Here's a random list of what I've experienced, seen or read about:
-Some people have a very cisnormative understanding of how their body should be, and other people don't.
-People are often aware of themselves being men or women from a very young age.
-It sometimes changes, but almost never after your teens. Sometimes it comes to the surface during the reaction and the fallout to going through the wrong puberty. (The age I've seen cited as definitive is 16 years old, but I think that's due to laws of medical rights of the youth.)
-Cis people's understanding of their gender is often very similar or identical to trans people, apparently.
-Recognition of your own gender as NB can be harder if you aren't given a cultural framework for that. Likewise, heteronormativity, rules of gender presentation and gender roles confuse matters more.
-NB people might or might not have physical dysphoria.
-Innate self perception seems to effect processes of learning, self discovery, and socialization, For example, I have read tons of trans women tell the story of not learning to masturbate with a hand like men a imagined to do until very late (I didn't come up with that until I was 14, even thought I'd been touching myself since I was seven)
-Some people see themselves as always have been the same gender for as long they can remember, while other see it as having been different, or gone through a process of change.
-Social dysphoria affects back into physical dysphoria and viceversa.
-Social messages are often learnt according to gender identity and not what others expect you to be (this phenomenon seems to be a bit hard to understand for cis folk)
-Cis people often but not always have fears analogous or identical to dysphoria at the thought or possibility of becoming less cisnormative. (However a fraction of cis people, like among trans, expresses desires of being less cisnormative, despite the current social disadvantages.)
-Theoretically ender identity might have both an innate aspect and a leanrt aspect, often blended, the result being identical anyways.

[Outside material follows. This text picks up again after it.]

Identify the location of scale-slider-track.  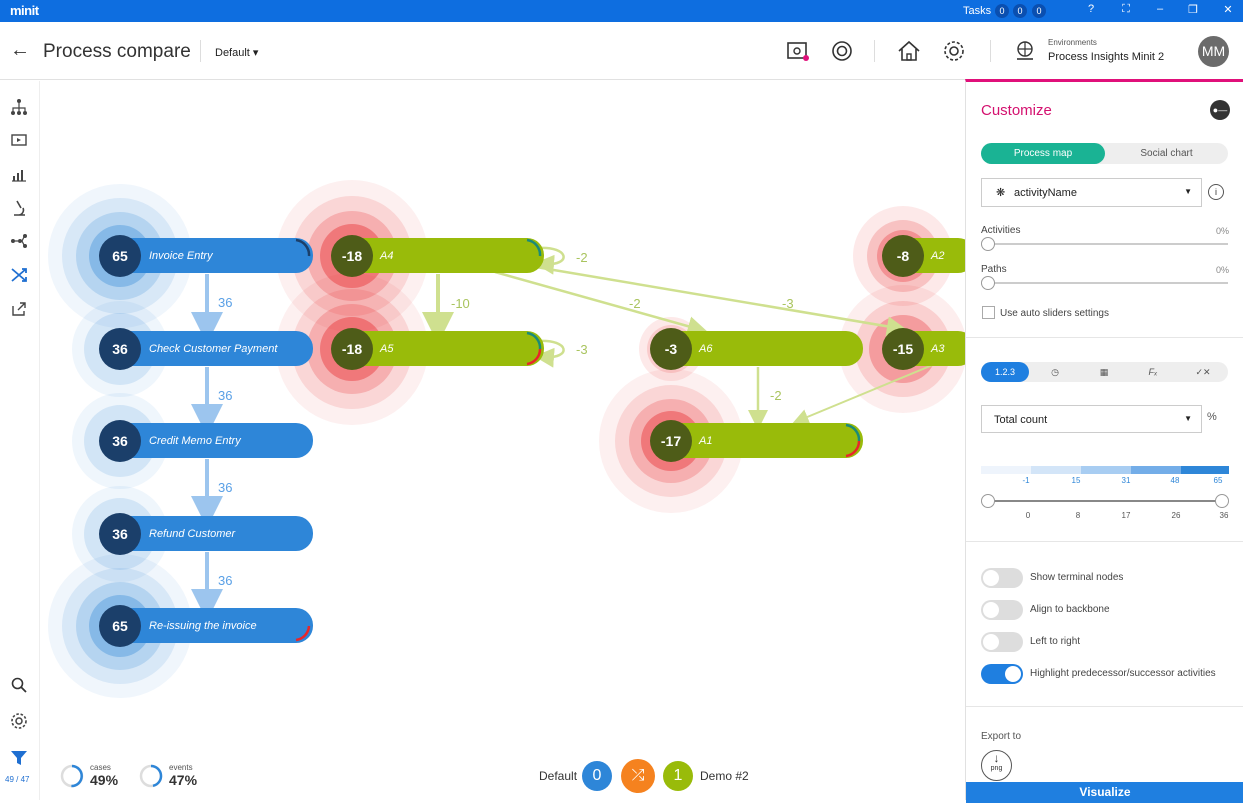
(1105, 501).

-One doesn't seem to know your gender just by looking at your genitals. Intersex people born with unclear genitals do not necesarily see themselves as NB, as neither do intersex people whose situacion manifests itself during puberty.
-Intersex people whose gender has been decided externally do not necesarily agree with that gender just because they've been taught it or had inappropiate surgery for than when they were children.
-Attemps to raise boys surgically assigned as girls due to a condition I don't remember the name of, have generally failed. Despite what eveyrbody told them, the appearance of their genitals and the enforcement of feminine gender roles, the boys were perfectly aware of being boys.
-Gender dysphoria seems to be unresponsive to therapy, ansiolitics or antidepressants.
I saw a interesting blended definition of things once, but way too short and laconic to explain the intricacies: gender is phenotype + culture, sex is phenotype + genotype.
Geurea dena lapurtzen uzteagatik, geure izaerari uko egiteagatik.